Analyses of TL and life history traits
TROC was significantly but moderately negatively associated withAdult TL and Chick TL (respectively; r = -0.349, P = 0.04, n = 34; r = 0.514, P < 0.01, n = 24). However, the association of TROC and Adult TL was strongly influenced by two extreme points, Larus Andouiin i and Parus major , which presented long telomere lengths and high rates of annual erosion (ESM 1). If we exclude these two extremes, the association changed in sign and became non-significant (r = 0.127, P = 0.48, n = 32). Adult TL and Chick TL showed a strong positive association (r = 0.883. P < 0.0001, n = 28).
Using the scores of the different avian species on the principle components, we investigated the associations of TL with the three statistically independent life history axes. The three telomere variables (Adult TL , TROC and Chick TL ) showed small to medium and non-significant associations with phylogeny (Figure 2). Body size and the slow-fast continuum of pace of life (PC1, PC2) were strongly and significantly associated with the phylogenetic pattern. Parental care (PC3) exhibited a small-to-medium association with phylogeny, but a significant one.
We then investigated the associations of bird TL with the three principle component axes (that displayed phylogenetic patterns) using three different approaches. First, we explored direct Pearson’s correlations (without considering any phylogenetic effect) between TL variables and the principle components. This suggested a small-to-medium and non-significant correlation of Adult TL with body size (PC1; Table 2A, Figure 3A). TROC exhibited a medium positive association with body size (PC1) and a large negative association with the slow-fast pace of life (PC2; species greater reproduction and shorter life exhibited more strongly negative TROC ; Table 2B, Figure 4A, B). Correlations were at best small and non-significant between Chick TL and the life-history axes (Table 2C, Figure 5).
Next, univariate analyses that statistically adjusted both telomere variables and life-history data for the phylogenetic pattern confirmed only some of the ahistorical correlational analyses. First, it revealed that the relatively weak pattern of association of Adult TL and body size was likely due to the phylogenetic pattern (the residual “phylogeny-adjusted” correlation was -0.153; Table 2A). The same was evident for the moderate positive association of TROC with body size (the residual correlation was -0.108; Table 2B). The negative association of TROC and the slow-fast pace of life was confirmed as a strong pattern. Association between TROC and life-history axes exhibited especially strong phylogenetic patterns.
We next examined these potential associations while considering the effect of phylogeny on both variance and co-variance of TL and PC variables, using a multivariate phylogenetic framework. The correlation between PCs and TL variables due to phylogeny were marginal, since their posterior distributions mostly were broadly centred on or largely overlapped zero (Table 2, Figure 6). Only the negative association of TROC and slow-fast pace of life approached significance, and it again exhibited a strong phylogenetic pattern (Table 2B; Figure 6, center-panels).
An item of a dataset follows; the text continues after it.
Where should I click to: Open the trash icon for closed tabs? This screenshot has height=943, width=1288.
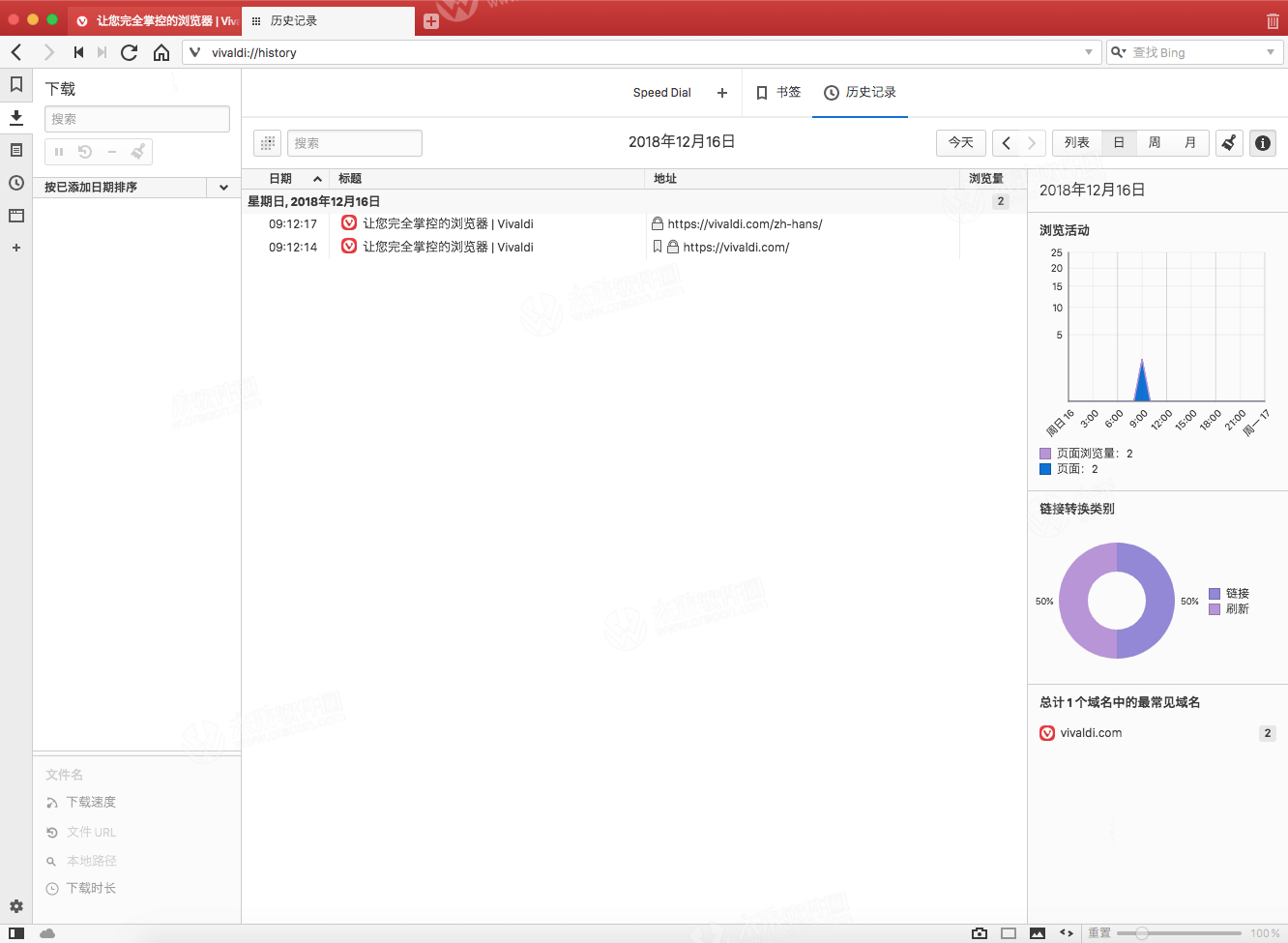pos(1273,19)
Finally, we investigated whether relationships among PC axis and TL variables might differ among avian orders. We found that the association of Adult TL and the slow-fast pace of life (PC2) was significantly positive in the Passeriiformes (r = 0.690, t = 3.321, p = 0.006, n = 14). However, in the Procellariiformes the association was negative (r = -0.754, t = -2.812, p = 0.031, n = 8), i.e.opposite to the general non-significant inter-specific trend (Figure 3B). TROC and PC1 and PC2 axes were significantly and negatively correlated in the Procellariiformes (Figure 4; PC1: r = -0.951, t = -6.872, p < 0.001; PC2: r = -0.890, t = -4.368, p = 0.007; all n = 7). No significant correlations were found within orders for PC axes and Chick TL (Figure 5, all p > 0.25).